_RECORDED DATA:_

**********

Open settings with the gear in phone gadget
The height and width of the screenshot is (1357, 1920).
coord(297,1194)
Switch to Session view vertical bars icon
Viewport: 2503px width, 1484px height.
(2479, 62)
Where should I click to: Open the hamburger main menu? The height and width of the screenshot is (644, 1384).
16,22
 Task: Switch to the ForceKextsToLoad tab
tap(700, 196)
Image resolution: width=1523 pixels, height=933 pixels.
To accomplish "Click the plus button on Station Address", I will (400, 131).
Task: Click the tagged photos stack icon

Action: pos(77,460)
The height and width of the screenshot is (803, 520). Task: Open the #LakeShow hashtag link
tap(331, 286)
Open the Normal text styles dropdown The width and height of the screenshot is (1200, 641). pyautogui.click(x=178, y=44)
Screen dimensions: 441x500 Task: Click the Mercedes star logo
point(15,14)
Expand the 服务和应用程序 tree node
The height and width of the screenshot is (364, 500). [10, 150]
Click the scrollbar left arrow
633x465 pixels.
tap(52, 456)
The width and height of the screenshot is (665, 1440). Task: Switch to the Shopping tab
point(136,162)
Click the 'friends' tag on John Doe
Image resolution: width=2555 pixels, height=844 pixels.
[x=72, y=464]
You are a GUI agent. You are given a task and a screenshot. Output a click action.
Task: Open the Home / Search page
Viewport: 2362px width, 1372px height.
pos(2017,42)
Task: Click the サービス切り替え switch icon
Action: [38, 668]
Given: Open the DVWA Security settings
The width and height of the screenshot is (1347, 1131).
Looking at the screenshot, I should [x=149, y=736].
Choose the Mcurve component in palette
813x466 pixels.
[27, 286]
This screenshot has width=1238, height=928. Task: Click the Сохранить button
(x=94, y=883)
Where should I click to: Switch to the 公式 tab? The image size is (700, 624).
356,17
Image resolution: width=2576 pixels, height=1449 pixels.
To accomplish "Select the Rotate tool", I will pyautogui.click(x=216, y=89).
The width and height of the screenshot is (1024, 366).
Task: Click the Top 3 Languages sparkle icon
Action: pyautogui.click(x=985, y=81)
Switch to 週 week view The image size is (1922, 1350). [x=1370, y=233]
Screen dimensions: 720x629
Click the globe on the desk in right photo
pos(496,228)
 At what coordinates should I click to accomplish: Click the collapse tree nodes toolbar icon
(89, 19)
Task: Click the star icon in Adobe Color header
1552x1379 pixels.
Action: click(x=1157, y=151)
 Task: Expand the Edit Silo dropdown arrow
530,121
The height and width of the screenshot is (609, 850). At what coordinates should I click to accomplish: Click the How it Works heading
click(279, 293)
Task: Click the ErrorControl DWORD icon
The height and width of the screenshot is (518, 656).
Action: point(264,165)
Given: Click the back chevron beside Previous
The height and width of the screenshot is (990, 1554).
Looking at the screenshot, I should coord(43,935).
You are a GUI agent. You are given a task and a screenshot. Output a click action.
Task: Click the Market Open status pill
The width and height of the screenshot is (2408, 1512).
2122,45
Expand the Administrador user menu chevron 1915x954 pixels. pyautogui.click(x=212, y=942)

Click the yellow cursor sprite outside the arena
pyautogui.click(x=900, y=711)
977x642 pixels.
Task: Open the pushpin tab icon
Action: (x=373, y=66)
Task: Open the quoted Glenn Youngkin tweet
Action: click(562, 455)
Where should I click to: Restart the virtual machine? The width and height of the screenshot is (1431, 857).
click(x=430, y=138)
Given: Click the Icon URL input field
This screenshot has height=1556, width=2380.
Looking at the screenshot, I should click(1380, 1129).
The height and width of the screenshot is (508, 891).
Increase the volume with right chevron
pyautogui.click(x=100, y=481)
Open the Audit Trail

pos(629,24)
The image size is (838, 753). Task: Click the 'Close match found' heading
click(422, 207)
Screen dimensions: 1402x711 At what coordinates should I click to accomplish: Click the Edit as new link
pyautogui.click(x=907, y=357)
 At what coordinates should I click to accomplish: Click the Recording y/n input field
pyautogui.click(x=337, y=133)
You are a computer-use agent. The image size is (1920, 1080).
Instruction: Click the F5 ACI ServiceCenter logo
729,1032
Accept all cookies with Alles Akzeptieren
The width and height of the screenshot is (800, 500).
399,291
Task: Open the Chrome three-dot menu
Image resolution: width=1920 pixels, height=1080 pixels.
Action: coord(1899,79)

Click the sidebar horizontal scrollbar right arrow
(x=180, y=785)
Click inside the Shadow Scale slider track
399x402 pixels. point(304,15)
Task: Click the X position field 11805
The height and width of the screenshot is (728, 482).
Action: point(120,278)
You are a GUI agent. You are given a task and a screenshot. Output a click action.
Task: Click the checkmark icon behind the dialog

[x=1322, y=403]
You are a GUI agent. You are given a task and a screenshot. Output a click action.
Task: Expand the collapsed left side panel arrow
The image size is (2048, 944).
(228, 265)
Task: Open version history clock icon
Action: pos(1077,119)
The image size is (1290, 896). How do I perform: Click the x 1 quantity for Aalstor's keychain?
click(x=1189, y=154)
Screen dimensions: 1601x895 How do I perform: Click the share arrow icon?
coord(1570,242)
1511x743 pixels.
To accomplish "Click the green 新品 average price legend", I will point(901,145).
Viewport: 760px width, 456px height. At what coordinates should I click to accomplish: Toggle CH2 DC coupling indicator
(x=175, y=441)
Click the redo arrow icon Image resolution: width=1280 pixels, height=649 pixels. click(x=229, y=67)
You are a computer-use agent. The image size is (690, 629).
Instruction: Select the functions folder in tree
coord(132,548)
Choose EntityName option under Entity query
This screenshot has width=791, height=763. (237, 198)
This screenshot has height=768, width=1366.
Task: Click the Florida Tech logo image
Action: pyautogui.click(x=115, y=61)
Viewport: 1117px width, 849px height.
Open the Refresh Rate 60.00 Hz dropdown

**********

_WHAT IS ASKED:_ Can you update the items starting at the line that contains "Click the yellow" and ending at the line that contains "Action: click(562, 455)", so that "arena" becomes "playfield" and nothing else changes?

_SOLUTION TO THE EXERCISE:_
Click the yellow cursor sprite outside the playfield
pyautogui.click(x=900, y=711)
977x642 pixels.
Task: Open the pushpin tab icon
Action: (x=373, y=66)
Task: Open the quoted Glenn Youngkin tweet
Action: click(562, 455)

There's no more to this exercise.